I am not sure what to feel today. So far three of my office staff are out due to positive COVID tests or exposures. One of my fellow physicians is working remotely because she on quarantine for COVID but feels fine. Hospital admissions seem to be holding steady or increasing slowly. This is the time of year when I cover while my partners are on vacation and I am swamped with surgical cases. I sneezed three times last night so I swabbed myself when I got out of bed. I am not sure if I am relieved or disappointed when the swab comes back negative.

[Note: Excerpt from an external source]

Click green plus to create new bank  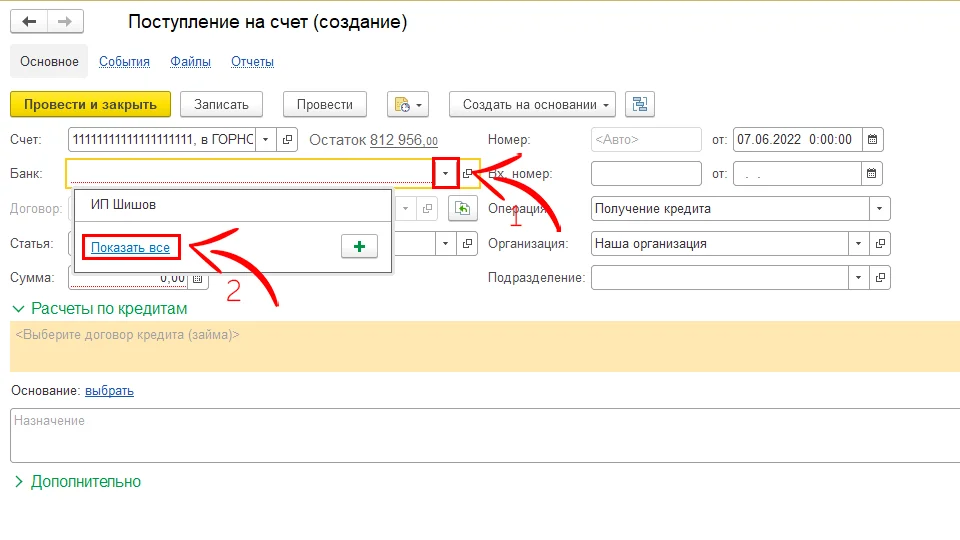359,246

I did a procedure on a critically ill patient last week. He was negative at that time but when I open his chart today I see a red “C” indicated that he now has COVID. He has had two doses of the Moderna vaccine but he also has a severe underlying medical condition. A booster shot, or a lockdown that slowed the spread may have saved him. As it is, I think is unlikely that he will survive.
I open up my list of “people I know who have had COVID-19” again for the first time in a while. I’m up to 45 but I can’t find the energy to think of who else should be on it. I don’t know why I keep a list like this. Maybe it’s a memento, my own private data point of how bad this thing really is.

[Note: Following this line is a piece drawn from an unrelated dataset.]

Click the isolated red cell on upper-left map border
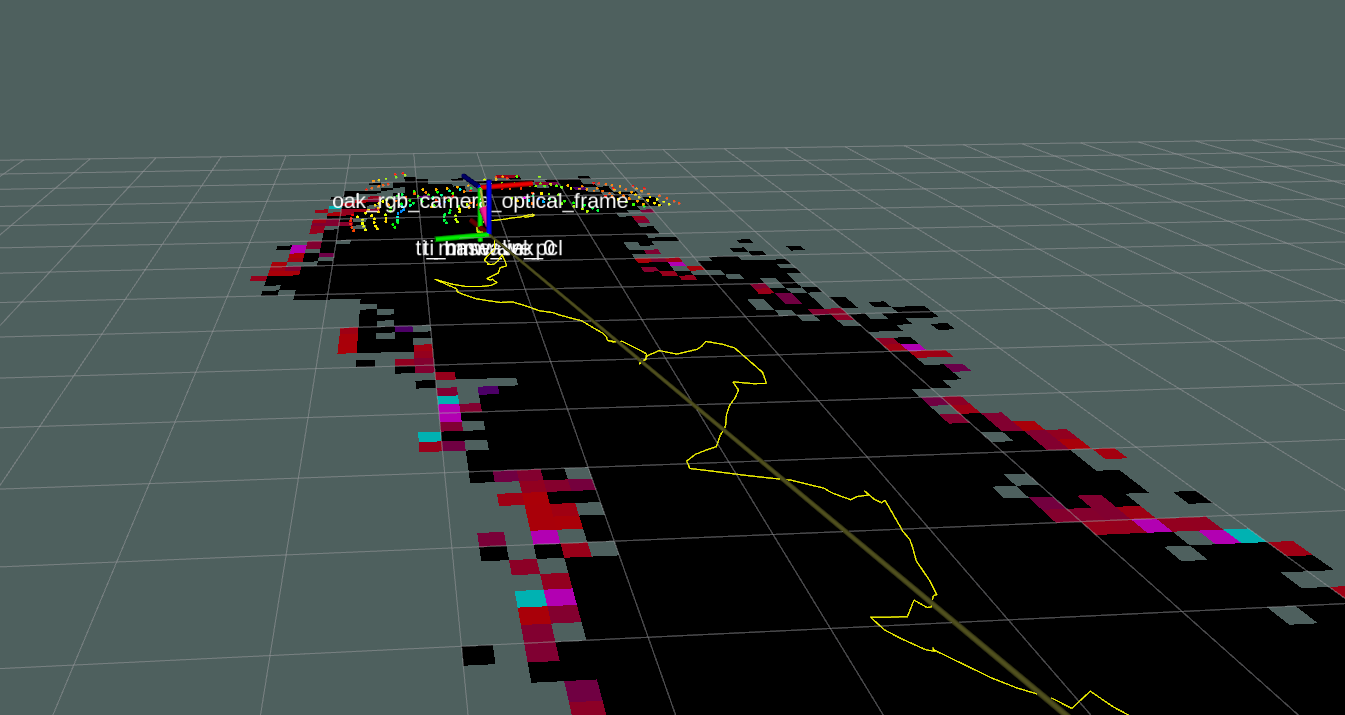1345x715 pixels. [347, 340]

It’s hard not to compare this to the first wave in March 2020. When I close my eyes I can see that emergency room through a hazy mist created not by the passage of time but by the fogging of my glasses by my mask and the smudges on my face shield. I feel the heat, the sweat. I feel my heart pounding, my pace quickening as I pass by stretchers with patient grouped too close together, stretchers in the hallway, stretchers going out of the door. I am afraid to look too closely at those faces and I scurry by with my head down, looking for the patients that need me to do their procedures. I find her, oxygen mask dangling from her face. I check her wristband to confirm the name because she can’t talk. She is intensely focused on breathing but starting to lose consciousness. I worry about the cloud of virus that washes over me as I do the procedure. I am drenched in sweat and move on to the next patient. Later, I’m alone in an empty operating room. I scrub my face shield with soap and water and methodically wipe it with with a germicidal cloth that stings my nose, even through my mask. I wash as much of my arms as I can in the sink, wetting the short sleeves of my shirt.

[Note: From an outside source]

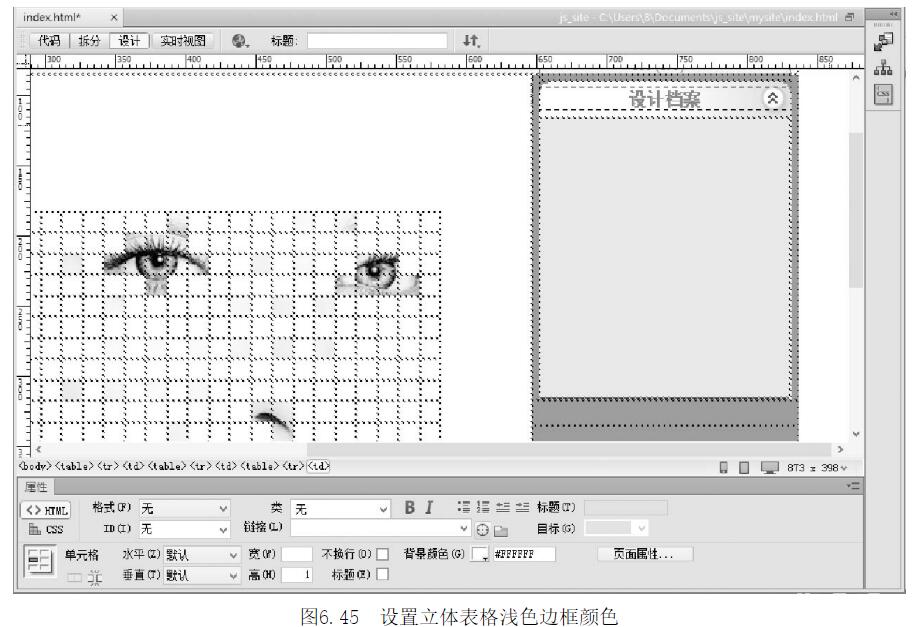Viewport: 921px width, 627px height.
Task: Click the Bold formatting icon
Action: tap(409, 508)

It’s not like that now, not at all. I am working, even busy, with surgery that has not been cancelled due to hospital bed shortages. People do not seem afraid to leave their homes. My vaccinated, COVID positive coworkers are quarantined but with mild or no symptoms. I know other parts of the country with lower vaccination rates are back to March 2020 but as for now this area is only under siege. The castle has not yet been breached.